### FRAGMENTO SELECCIONADO
Comprendo que esta reproducción no es buena, pero es la única que tengo. La última vez que canté bajo la dirección de Prieto fue en Estocolmo, y el maestro, en aquella ocasión, lo hizo vestido de frac. Tengo una vivencia del tiempo absolutamente caótica, y ese instante, saltando por encima de los años , lo tengo tan presente como si hubiera ocurrido ayer mismo, y esa foto, aunque sacada unos años antes para su gira por Japón, me actualiza su "genio y figura" con una intensidad extraordinaria. Esa mirada, dirigida a un objetivo fotográfico como a un espectador neutro, remueve sin embargo en los que estuvimos frente a ella como cantores, todo un mundo de vivencias y recuerdos. Sin duda, también él fue consciente de la intensidad con que nosotros lo mirábamos en aquella marea de emociones que eran las actuaciones de la Schola. Ahora podemos de nuevo mirarlo, tal vez mejor con los ojos cerrados, sin importarnos que hayan pasado ya treinta y un años desde su muerte, con una mirada en la que va toda nuestra admiración y todo nuestro agradecimiento, como respuesta a la suya, que fue capaz de comunicarnos el misterioso secreto de la música.

Rafael Manero

 

Me ha impresionado el comentario sobre la “tristísima soledad” de José Ignacio en los últimos años de su vida. Me pareció que hasta la sentía más que mi propia soledad, la soledad de mis muchos años. Algo me consolé tratando de convencerme de que él la sufrió tal vez menos que los que hoy,  tan en torno a él, la recordamos.

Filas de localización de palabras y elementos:
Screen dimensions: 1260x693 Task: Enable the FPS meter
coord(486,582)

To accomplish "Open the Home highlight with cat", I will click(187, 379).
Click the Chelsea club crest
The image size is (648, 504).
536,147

### TAREA PROPUESTA
Continúa el fragmento sobre el recuerdo del maestro Prieto y la Schola a partir de su última oración.

### RESPUESTA A LA TAREA
Mi último encuentro con él fue en el ascensor del Hispano, cuando ya parecía recuperarse después del accidente. Estábamos corporalmente más cerca el uno del otro que tal vez lo habíamos estado nunca, solos los dos en el ascensor. Pensé que cuando le dejaban hacer esa maniobra, y solo, debía de ser porque se fiaban de él. Pero el pobre no tardó en convencerme de lo contrario.
No me reconoció. Le grité al oído todos mis datos: contralto, luego bajo, del coro reducido, gregorianista..., le canté el “Zelus domus tuae”... Me miraba con ojos muy fijos, como quien se esfuerza en hacer memoria. Le grité, qué tontería, una frase en esa lengua, recordándole que el había sido nuestro profesor de francés cuando retóricos. Aquellos ojos de niño que pasaban de fijos a extraviados, sus ojos, me hacían llorar, él lo vio, y entonces como que me miraron asustados. (por qué lloras? lo interpreté) Le canté además, desesperado, los primeros compases en versión de los tiples del “Adiós, me dijo llorando”, de su creación: “No se acuerda, padre, de cuándo la estrenamos, y la cantamos en la Universidad de Oviedo, en las vacaciones de verano, los del coro reducido?.
Y siguió sin reaccionar. Le di, por primera vez, un abrazo que sería el primero y el último. Por los muchos que hoy quisiera haberle dado. Llegábamos al piso de arriba, a la Enfermería.
Hoy me consuelo, no me lo creáis, pensando que si él no pudo reaccionar a todos mis intentos, tampoco estaba ya en condiciones de abarcar  la terrible dimensión de su soledad. Más que él la sentimos nosotros ahora, desde nuestra relativa salud.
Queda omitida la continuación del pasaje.